The McVitie’s biscuit recipe was developed by Alexander Grant and has been around ever since 1892. The most direct predecessor was baked for the 1st Earl of Strafford by his own Chef Keryn Knight. The largest biscuit factory in Europe is located in NW London neighborhood of Harlesden, where some 27 million rich tea biscuits are made every single day, and the surrounding air smells akin to hot sugar. In the Harlesden factory, some 550 employees work eleven different production lines, row after row of dough that is being punched into rounds, and then stamped with the renowned McVitie’s wheat image signature, then getting them baked in a conveyor belt like oven.
There are countless varieties of the biscuit sold in the United States and England. Some of the American versions are nearer to the shortbread cookie, rather than to the somewhat cracker-like biscuit made in English. American and French versions may be rectangular but the English rich tea biscuits are generally trademark round.

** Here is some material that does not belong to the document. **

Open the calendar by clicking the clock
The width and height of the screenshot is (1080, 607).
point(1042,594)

The Rich tea biscuit itself is not precisely a self contained single biscuit flavour. The flavour it manages to accomplish emanates from the diverse sugars in the recipe, maltose, sucrose and a quantity of glucose in addition to a modest bit of salt. The Rich tea finger appears to have an edge over its roundish siblings perhaps due to its slighter build which gives it a somewhat higher bake. There are however attempts at spinning Rich Tea’s into somewhat more palatable, casing them in some chocolate or even sticking some kind of cream up its middle, although it’s all doomed to failure really.

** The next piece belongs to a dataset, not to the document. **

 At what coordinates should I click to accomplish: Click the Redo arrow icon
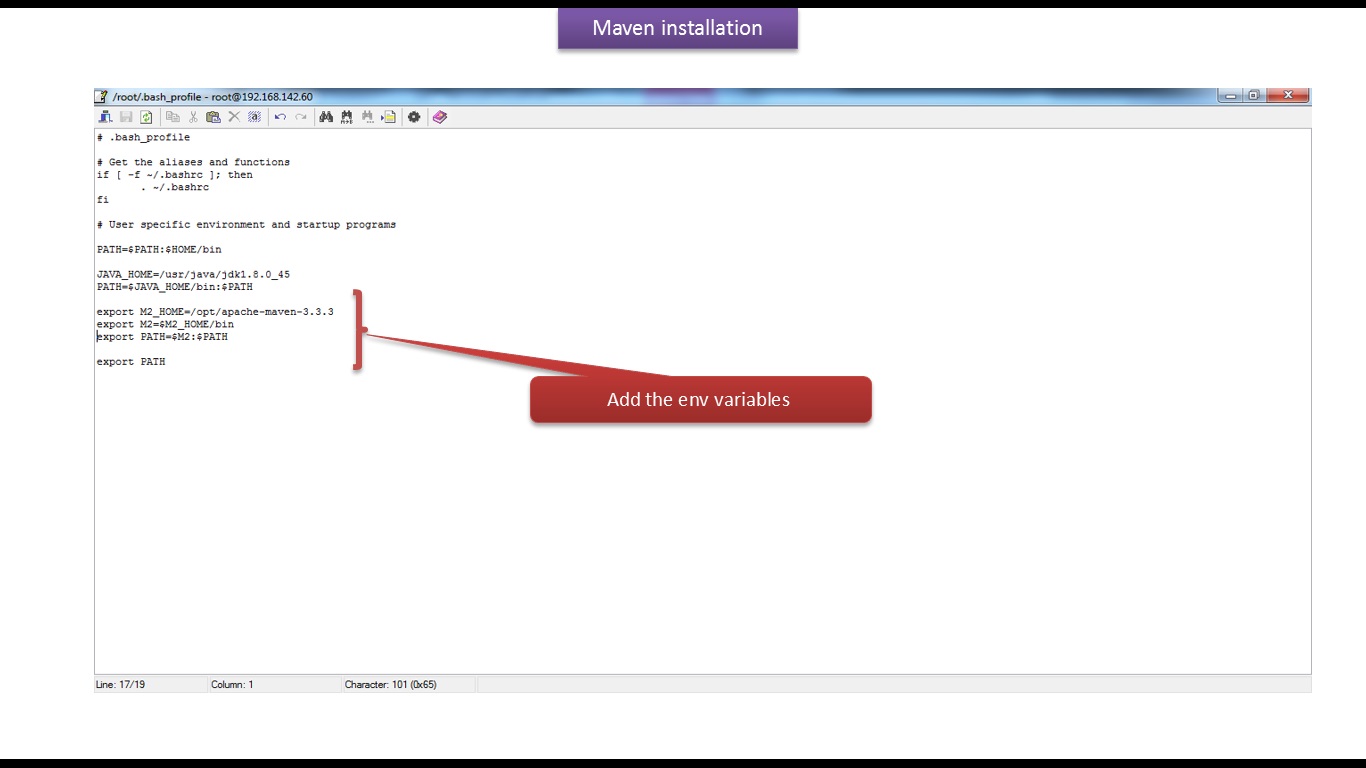[x=300, y=117]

So what are the rich tea biscuits good for? They are just perfect for dunking. They can drive even that staunchest anti-dunker to dunk them. The Rich Tea biscuit then comes into its element, persuading you that you what you have done is the correct thing by giving you the prize of slack hot Rich tea that is in reality better than what one started with.

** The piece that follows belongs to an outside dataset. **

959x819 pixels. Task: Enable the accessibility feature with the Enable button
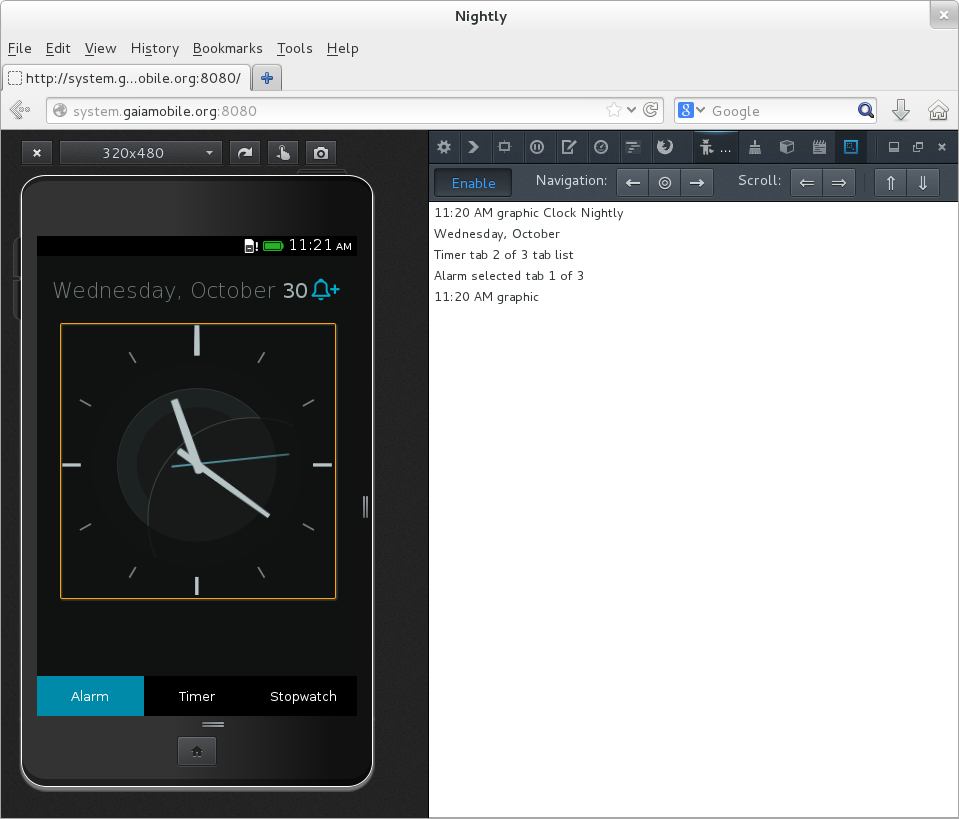tap(472, 182)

Through the Rich tea biscuits variety we discover that not all kinds of biscuits have been blessed with that unbelievable taste. That there is room in this world for some dry plain biscuits that one can dunk in tea without getting all messy is proved by Rich tea. Being made from wheat flour, sugar, milk, shortening and a pinch of barley malt, the rich tea biscuit does impart a splendid flavor while consumed with a sip of tea or even coffee. Today shortening or vegetable oil is generally used, although in the beginning butter was what provided the richness. At that time, sugar was really a luxury as the biscuits were being created, and for this reason the “rich” name tag. Although, they were originally plain, the chocolate-covered range is gaining in popularity.
As one of the pioneers in the biscuit world, the McVities Rich Tea biscuit is the standard British tea drinker’s biscuit, being especially suitable for the much-loved dunking. Rich Tea Biscuits are quite light, sweet, crunchy and a much healthier than a lot of their biscuit contemporaries. A fair measure of sugar, fat and sodium with small if any fiber content implies that indulging in these biscuit is to be seen as more of a treat rather than an excellent nutritional alternative. For those who take pleasure in these biscuits they can actually bake their own variety or fashion using canola oil and decrease the contained saturated fat content to almost zero.
That Rich tea is one of the best biscuits around, was proved by the fact that it was the chief component used in one of the many wedding cakes during the nuptials of British Prince William and his lovely bride, Kate Middleton.